Una semana después, Xiomara y yo entramos al teatro Apolo; cuando la película
empezó miramos hacia el árbol y en lo más alto descubrimos la lucecita roja del
tabaco y una mano enorme que en la creciente oscuridad nos saludaba. Estar en
aquellas sillas de metal era incómodo, hacía frío y demasiada gente como para
que una pareja de cuervos enamorados pudiera besarse.
Cuatro de los chicos que solían estar en el Cinema Árbol decidieron seguir
fieles y no entrar al teatro Apolo; durante las funciones giraban en torno al
teatro y lanzaban bolas de barro y bolsas de agua sucia a los asistentes.
Xiomara y yo optamos por unirnos a ellos y participar de los ataques. El
administrador del teatro tuvo que contratar guardias y aun así las porquerías
seguían cayendo y ahuyentando uno que otro espectador.

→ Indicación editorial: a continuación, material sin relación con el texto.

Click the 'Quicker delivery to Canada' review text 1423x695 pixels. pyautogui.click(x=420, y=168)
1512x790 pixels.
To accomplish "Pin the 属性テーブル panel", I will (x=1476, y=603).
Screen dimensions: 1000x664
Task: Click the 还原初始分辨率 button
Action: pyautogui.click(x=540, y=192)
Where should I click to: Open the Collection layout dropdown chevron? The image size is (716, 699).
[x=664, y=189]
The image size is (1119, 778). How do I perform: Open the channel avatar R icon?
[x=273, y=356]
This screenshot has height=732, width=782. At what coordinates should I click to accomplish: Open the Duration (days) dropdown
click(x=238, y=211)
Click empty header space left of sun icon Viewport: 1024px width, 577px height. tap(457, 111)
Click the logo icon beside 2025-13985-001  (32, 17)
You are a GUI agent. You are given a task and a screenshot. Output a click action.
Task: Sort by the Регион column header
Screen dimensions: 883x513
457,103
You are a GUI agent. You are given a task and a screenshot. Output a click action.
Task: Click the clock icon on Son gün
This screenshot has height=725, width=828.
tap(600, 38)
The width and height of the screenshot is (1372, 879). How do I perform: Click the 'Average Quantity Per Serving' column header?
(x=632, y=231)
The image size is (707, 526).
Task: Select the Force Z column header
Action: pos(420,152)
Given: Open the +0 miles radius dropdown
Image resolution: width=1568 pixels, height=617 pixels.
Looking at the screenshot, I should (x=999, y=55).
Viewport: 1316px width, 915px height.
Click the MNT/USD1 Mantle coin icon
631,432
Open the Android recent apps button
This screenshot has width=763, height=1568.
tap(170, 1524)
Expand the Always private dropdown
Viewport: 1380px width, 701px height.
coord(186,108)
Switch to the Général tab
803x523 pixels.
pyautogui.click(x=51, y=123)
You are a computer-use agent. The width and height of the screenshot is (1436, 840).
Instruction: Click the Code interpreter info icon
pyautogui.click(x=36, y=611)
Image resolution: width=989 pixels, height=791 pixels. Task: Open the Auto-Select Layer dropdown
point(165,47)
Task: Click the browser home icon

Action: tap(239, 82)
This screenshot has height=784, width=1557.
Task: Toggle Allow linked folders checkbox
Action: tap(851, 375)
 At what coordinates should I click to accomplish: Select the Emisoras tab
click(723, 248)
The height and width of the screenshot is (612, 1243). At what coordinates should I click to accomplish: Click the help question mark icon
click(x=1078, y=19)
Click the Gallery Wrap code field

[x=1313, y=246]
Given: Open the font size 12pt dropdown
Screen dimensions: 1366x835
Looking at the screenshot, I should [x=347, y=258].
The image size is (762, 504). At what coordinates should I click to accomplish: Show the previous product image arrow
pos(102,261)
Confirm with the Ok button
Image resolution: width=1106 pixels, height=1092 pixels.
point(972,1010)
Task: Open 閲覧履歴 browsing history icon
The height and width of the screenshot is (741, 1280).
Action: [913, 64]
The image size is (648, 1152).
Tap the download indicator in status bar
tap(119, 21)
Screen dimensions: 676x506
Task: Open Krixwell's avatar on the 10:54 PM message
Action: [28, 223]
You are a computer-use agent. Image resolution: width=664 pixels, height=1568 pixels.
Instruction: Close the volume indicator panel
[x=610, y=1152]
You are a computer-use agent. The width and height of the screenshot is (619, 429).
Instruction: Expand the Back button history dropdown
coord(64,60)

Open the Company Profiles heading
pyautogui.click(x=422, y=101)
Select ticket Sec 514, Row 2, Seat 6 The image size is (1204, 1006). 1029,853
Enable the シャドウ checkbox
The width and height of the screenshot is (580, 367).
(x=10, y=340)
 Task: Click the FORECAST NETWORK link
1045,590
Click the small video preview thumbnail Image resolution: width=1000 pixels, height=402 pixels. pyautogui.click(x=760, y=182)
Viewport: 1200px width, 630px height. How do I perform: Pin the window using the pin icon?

Ahora en ese lugar funciona el centro comercial Apolo 11; en el lugar donde
estuvo el árbol hay una heladería y alguien me contó que el propietario se
llamaba Marcos y había vivido unos años en Nueva York. En las paredes de la heladería
están algunos de los afiches de Cinema Árbol y uno, detrás de la barra, tiene
la imagen del Dragón Invencible con su flamante firma abajo. A veces entro a
comprar alguna revista o una paleta de limón y veo a la mujer del dueño en una
mecedora y la saludo y ella me mira extrañada. Es una anciana silenciosa, las
venas se transparentan en sus pequeñas manos que tiemblan, sus ojos apagados
tratan en vano de recordarme. Su hijo me sonríe desde el mostrador. Hemos
cruzado algunas palabras, me ha contado que a los pocos meses de firmarle el
afiche Bruce Lee fue encontrado muerto.
Mientras atiende a otras personas observo el afiche y me dan ganas de
preguntarle por el dueño pero no me atrevo y me doy cuenta de lo ordenado y
limpio que está siempre el negocio. El aviso que prohíbe fumar espabila frente
a mí y al lado del aviso está la placa de un automóvil de California, todo lo
trajo él de allá… La anciana en la mecedora me hace un gesto y el corazón se me
pone pequeño y cuadrado y quisiera explicarle quién soy pero no me atrevo.
Entonces salgo con la revista debajo del sobaco, enciendo un tabaco que jamás
fumaré y miro en la parte alta de la fachada aquella tabla donde sólo podrían
sentarse dos personas pequeñas y delgadas y sobre la cual una mano enorme y
poderosa de chacho del oeste grabó el nombre de la heladería: Cinema Árbol.